A great deal of the challenge I personally experience in connection with the disease is a direct result of the associated stigma. I have developed an inexpressible disdain for the many uninformed comments and downright hateful, counterproductive, critical judgments that I am exposed to in our society in regard to it. You witness them, too. But, I have acquired an improved understanding as to why some of us don’t take our feelings of compassion to the next step of responsible action — action of encouragement and service to another person in need. I get it, alright. But still, I experience disappointments related to the fact that I, and many others, shouldn’t have a need to work so hard to understand this counter-productive response to the disease in the first place.
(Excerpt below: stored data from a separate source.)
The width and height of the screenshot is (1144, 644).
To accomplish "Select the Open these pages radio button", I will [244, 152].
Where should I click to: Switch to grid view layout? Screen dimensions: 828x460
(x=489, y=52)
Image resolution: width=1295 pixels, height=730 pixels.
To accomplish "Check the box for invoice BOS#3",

That energy would better serve to support those struggling to cope with the disease.
Something else I am forced to recognize? All that logical assertion serves little good. All the cognitive conclusions in the world will never be adequate in facilitating a filling-in of the shameful gap created by rampant, societal disregard. No… That gap isn’t going to fill itself, making itself a pretty, little blossoming cherry tree-lined, cobblestone path to the land of, “Nobody Has Drug Addiction Tendencies or Mental Health Issues, USA.” Nice place, I suppose, if you can get there. Since I’ve been trained to expect the unexpected due to my experiences with my son’s illness and have also learned to be responsible for creating my own sense of hope from what is, at times, seemingly, hopeless, I’ll keep a suitcase packed, just in case. I’d be thankful to relocate. But in absence of that reality, I believe the bridging of disease, to treatment and cure, specifically related to this human condition, begins with an action-related, compassion-born foundation. We are all in this quest together, because together, we have created much of the need.
We are not solitary creatures. We exist in a family, community, society, and global scope.We need each other. We all intensely desire a sense of acceptance and inclusion on some level. Existence in this spirit promotes wellness, so it makes perfect sense that addiction and mental health related stigmas would serve in opposition of health.
We need to do better in honoring the state of humanity as it relates to addiction and depressive illness. It’s not enough just to feel compassion or empathy. Dedicated, heart-driven, solicitous, actions serve prevention, serve treatment, and serve cure.
Batson, C.D., Fultz, J., Schoenrade, P.A. (1987). Distress and Empathy: Two Qualitatively Distinct Vicarious Emotions with Different Motivational Consequences. Journal of Personality, 55(1), 19-39. DOI: 10.1111/j.1467-6494.1987.tb00426.x
Eisenberg, N. (2002). Empathy-related emotional responses, altruism, and their socialization. In R. J. Davidson & A. Harrington (Eds.), Visions of compassion: Western scientists and Tibetan Buddhists examine human nature (pp. 131-164). London: Oxford University Press.
Zhou, Q., Valiente, C., Eisenberg, N. (2003). Empathy and its measurement. In S. J. Lopez and C. R. Snyder (Eds.), Positive psychological assessment: A handbook of models and measures (pp. 269-284). Washington, DC, US: American Psychological Association.